RIT astrophysicists leverage cancer center to damage single-photon CMOS detectors for future space missions

Researchers from RIT’s Center for Detectors conduct tests at Francis H. Burr Proton Therapy Center

Justin Gallagher/RIT

The single-photon sensing and photon-number resolving detector before irradiation, mounted inside one of the Rochester Imaging Detector Lab’s chambers.

A recent trip to a cancer center in Boston helped astrophysicists from Rochester Institute of Technology reach a key milestone in their mission to develop advanced CMOS image sensors for future NASA space missions. Researchers from RIT’s Center for Detectors irradiated single-photon sensing and photon-number resolving CMOS detectors with protons at the Francis H. Burr Proton Therapy Center at Massachusetts General Hospital.

The researchers, led by Don Figer, the principal investigator of the grant and director of RIT’s Future Photon Initiative and the Center for Detectors, are testing detectors that can sense individual photons from faint sources such as distant, inhabitable planets. At RIT, they are able to simulate a space environment by using chambers to create a vacuum and cool the device to the cryogenic temperatures it would experience in space. However, outer space is full of radiation that damages electronics, so the researchers need to know how that radiation degrades the performance of the detector.

“When you have a telescope in space with a detector in it, there’s a certain amount of radiation incident upon it,” said astrophysical sciences and technology Ph.D. student Lazar Buntic. “While there are many types of radiation, most of it comes from the sun, which ejects a lot of protons and when they hit the detector, they cause problems. The way we simulate that on Earth is we go into a radiation test facility that has a way to create that radiation and expose our detector to it.”

Buntic called the facility at MGH one of the best facilities in the world for controlling the energy of protons. While the facility is busy being used to treat cancer patients throughout the week, the RIT team was able to use it during the weekend when the facility allows for third parties to rent the proton beamline. The team loaded their sophisticated equipment into a moving truck on the Friday before Halloween, made the trip to Boston, and conducted their tests in a dizzying 36-hour span.

More than a year before irradiating the detectors, the RIT researchers simulated the solar proton dose the detector would receive for an 11-year mission at the same location as the James Webb Space Telescope. The researchers chose to bombard the device with ten times the simulated dose, stopping at various milestone doses, to understand how the detector’s performance would scale and degrade beyond the expected lifespan of the mission.

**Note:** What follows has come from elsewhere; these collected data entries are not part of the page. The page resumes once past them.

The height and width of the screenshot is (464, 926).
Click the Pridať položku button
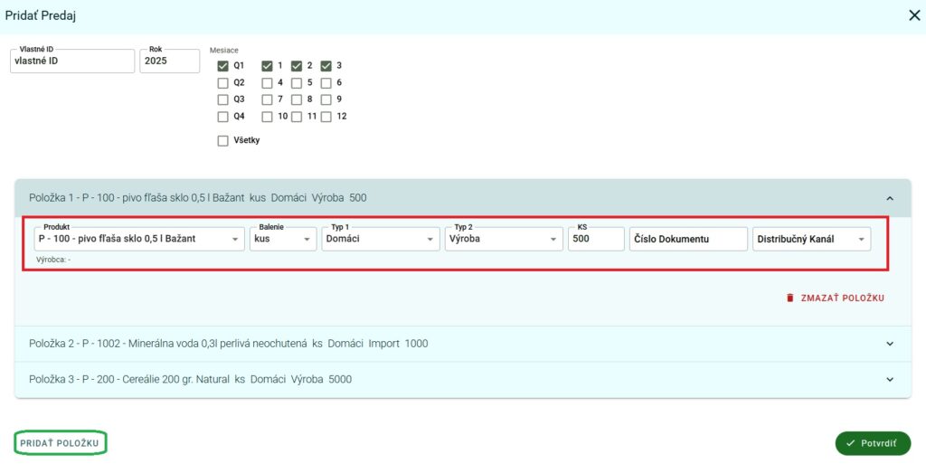coord(61,443)
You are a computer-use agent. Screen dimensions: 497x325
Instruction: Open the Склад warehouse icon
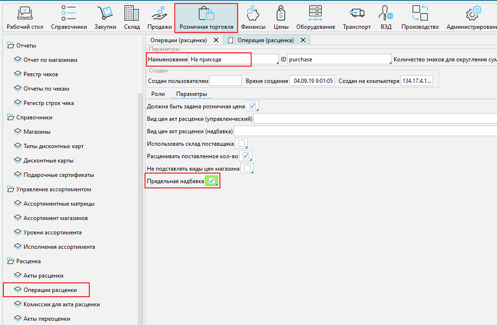point(132,13)
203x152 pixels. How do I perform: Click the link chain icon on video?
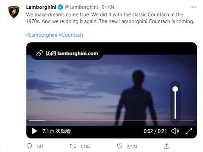coord(39,54)
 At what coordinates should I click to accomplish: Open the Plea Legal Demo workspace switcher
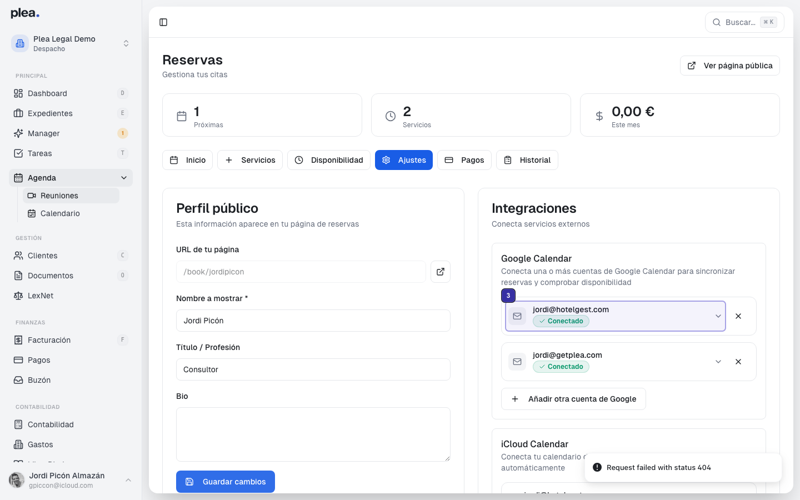click(x=71, y=43)
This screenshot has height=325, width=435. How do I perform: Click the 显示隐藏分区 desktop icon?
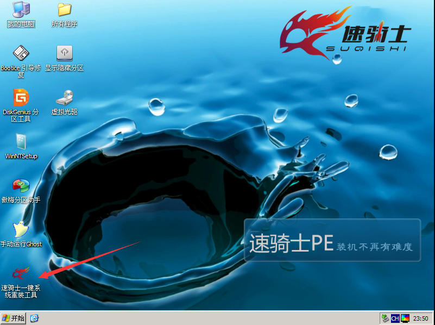65,58
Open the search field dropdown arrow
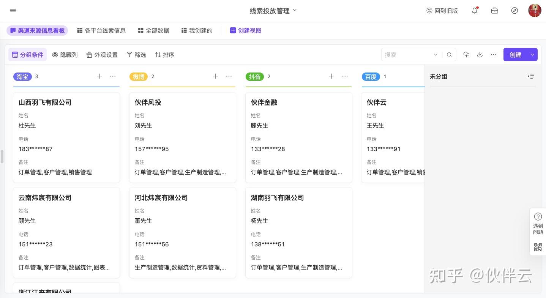546x298 pixels. [x=436, y=55]
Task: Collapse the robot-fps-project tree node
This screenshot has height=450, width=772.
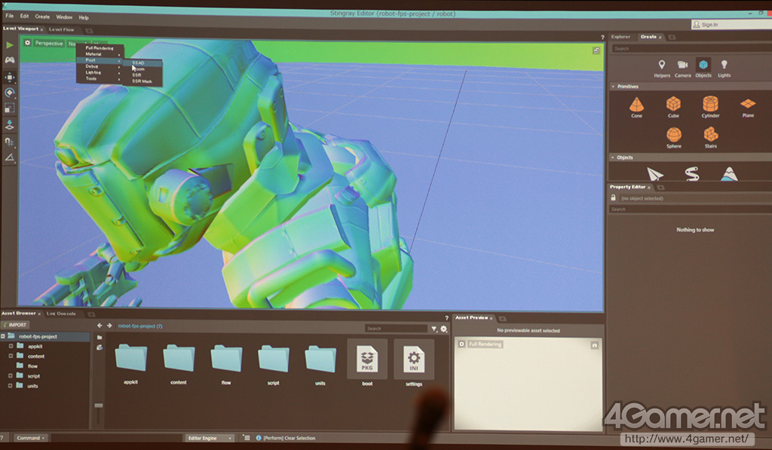Action: [x=3, y=336]
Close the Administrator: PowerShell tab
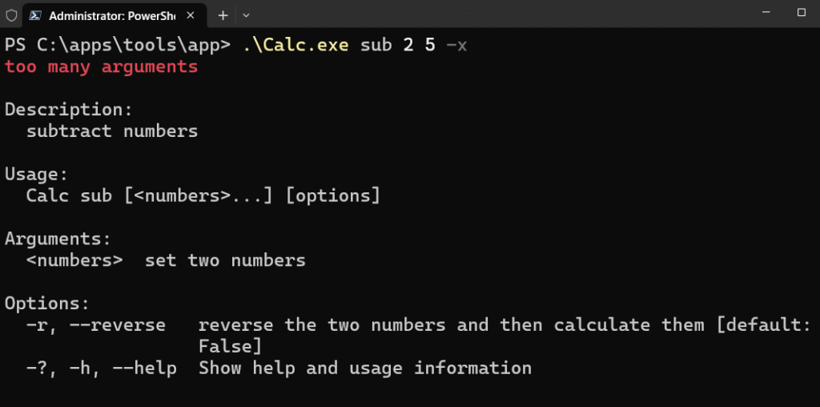Screen dimensions: 820x407 coord(191,16)

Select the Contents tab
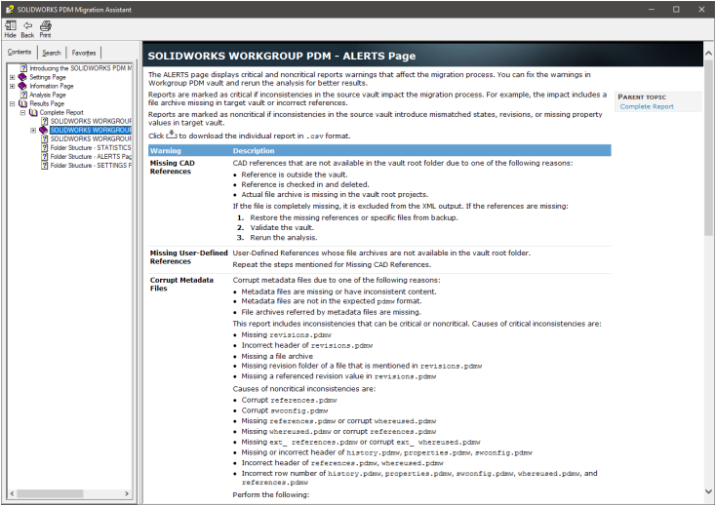point(20,53)
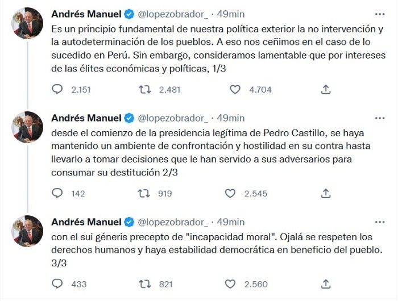Screen dimensions: 398x301
Task: Retweet the first tweet with 2.481 retweets
Action: coord(146,89)
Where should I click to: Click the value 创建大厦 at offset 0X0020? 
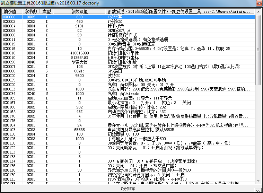tap(79, 62)
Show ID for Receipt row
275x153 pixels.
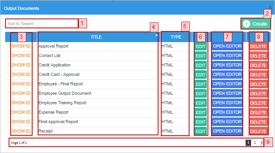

“When you are spending billions of dollars for these future space missions, you need to ensure that the technology is ready and going to work,” said Justin Gallagher, lab engineer for the Center for Detectors. “One of those tests is to measure and see the degradation. We need to quantify the decrease in performance in our device in a ‘space-simulated’ environment.”

Gallagher and Buntic, who carried out the tests at MGH, said they were encouraged by the initial results and that the detector appears to be outperforming expectations.